Tsinghua Holdings Corp., Ltd.
- Native name: 清华控股有限公司
- Company type: State-owned enterprise
- Founded: 2001; 25 years ago
- Headquarters: Beijing, China
- Area served: mainland China
- Key people:
| Xu Jinghong | (Chairman) |
| Long Dawei | (Vice-Chairman & Party Committee Secretary) |
| Zhou Liye | (President) |
- Revenue: CN¥70.539 billion (2015)
- Operating income: CN¥4.594 billion (2015)
- Net income: CN¥1.514 billion (2015)
- Total assets: CN¥207.227 billion (2015)
- Total equity: CN¥17.729 billion (2015)
- Owner: Tsinghua University (100%)
- Parent:
| Tsinghua University | (direct) |
| the Ministry of Education | (intermediate) |
| the State Council of China | (ultimate) |
- Subsidiaries: Tsinghua Unigroup

Chinese name
- Simplified Chinese: 清华控股有限公司
- Traditional Chinese: 清華控股有限公司

Standard Mandarin
- Hanyu Pinyin: Qīnghuá Kònggǔ Yǒuxiàn Gōngsī
- Website: www.thholding.com.cn

= Tsinghua Holdings =

Chinese state-owned company

Tsinghua Holdings Corp., Ltd. is a wholly owned subsidiary of Tsinghua University. The company was established as an in-house asset management company for Tsinghua's subsidiaries that were established in the 1990s by the technology transfer of research to business.

==History==
Tsinghua Holdings was formally formed in 2003 (though preliminarily tested in 2001) in response to the 2001 policy of separating universities and university-owned enterprises; all the shares of subsidiaries of Tsinghua University were transferred to Tsinghua Holdings. Announced by State Council of China in 2001, the plan aimed to separate ownership and management of holdings, bring on professional business managers, and separate assets of operating business and non-operating business. The university itself did not invest in other companies directly thereafter, but through the holding companies. The role of the university is to supervisor holding companies via nominating the board of directors with oversight for business plans, major investments, salary structure and other roles.

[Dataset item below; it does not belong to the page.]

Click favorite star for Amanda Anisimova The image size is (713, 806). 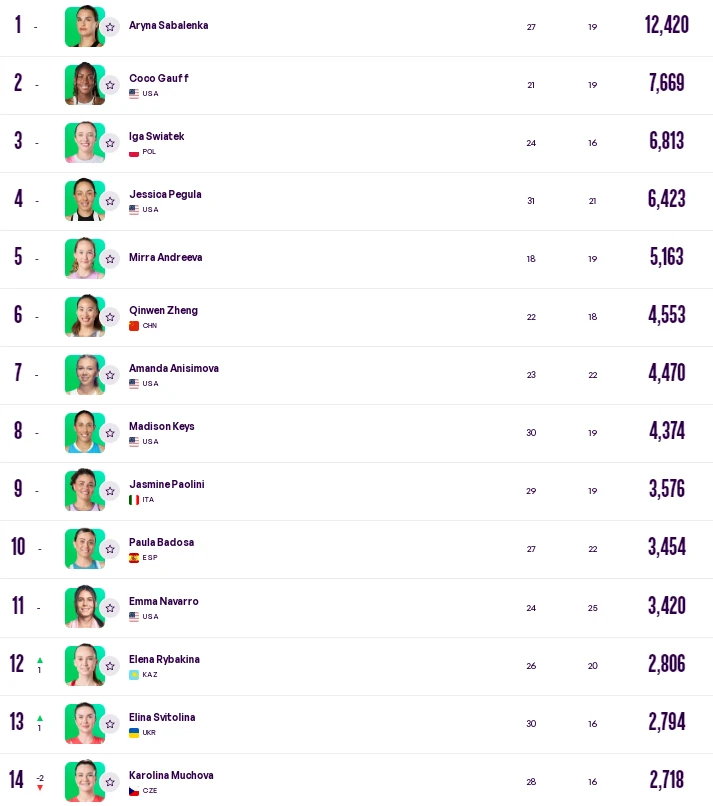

The predecessor of Tsinghua Holdings, Beijing Tsinghua University Enterprise Group (北京清华大学企业集团 (Běijng Qīnghuá Dàxué Qǐyè Jítuán)), was incorporated on 26 August 1992. The university used an established company to become a new holding company in 2001 for its subsidiaries. According to 2010 Annual Report of Tsinghua Holdings, some assets unrelated to its business scope were transferred back to the university.

==Company officials==
Hu Haifeng, the son of then General Secretary of the Chinese Communist Party Hu Jintao, was appointed in 2009 as the Party Committee Secretary of Tsinghua Holdings.

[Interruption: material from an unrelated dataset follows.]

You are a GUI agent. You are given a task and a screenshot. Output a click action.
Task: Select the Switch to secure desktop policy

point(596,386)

As of 2017, the Party Committee Secretary of Tsinghua Holdings was Long Dawei (龙大伟), who also served as the vice-chairman. The current chairman was Xu Jinghong (徐井宏).

Rong Yonglin (荣泳霖) was the former chairman of the holding.

==Subsidiaries==

=== Chengzhi Shareholding ===

Chengzhi Co., Ltd was set up in Jiangxi province; its controlling shareholder is Tsinghua Holdings, and it was part of the corporate structure used in the acquisition of Shijiashuang Yongsheng Huatsing Liquid Crystal Co.

===Tsing Capital===
Tsing Capital describes itself as a clean tech venture capital arm of Tsinghua Holdings.

===Tsinghua Unigroup===

Tsinghua Unigroup is a fabless semiconductor company that is 51 percent owned by Tsinghua Holdings and 49 percent owned by Beijing Jiankun Investment Group; the latter is led by Tsinghua Unigroup chairman and CEO Zhao Weiguo. In December 2013, it acquired Spreadtrum, now Unisoc, then acquired RDA Microelectronics in 2014. In 2016, Tsinghua Unigroup, Hubei Province and the China Integrated Circuit Industry Investment Fund invested in Yangtze Memory Technologies. The $24 billion project employs about 6,000 people, with offices in Shanghai, Beijing and Silicon Valley. In 2017, Tsinghua Unigroup formed Shanghai JV, a joint-venture with ChipMOS of Taiwan. In 2019, it formed a subsidiary to produce DRAM memory chips.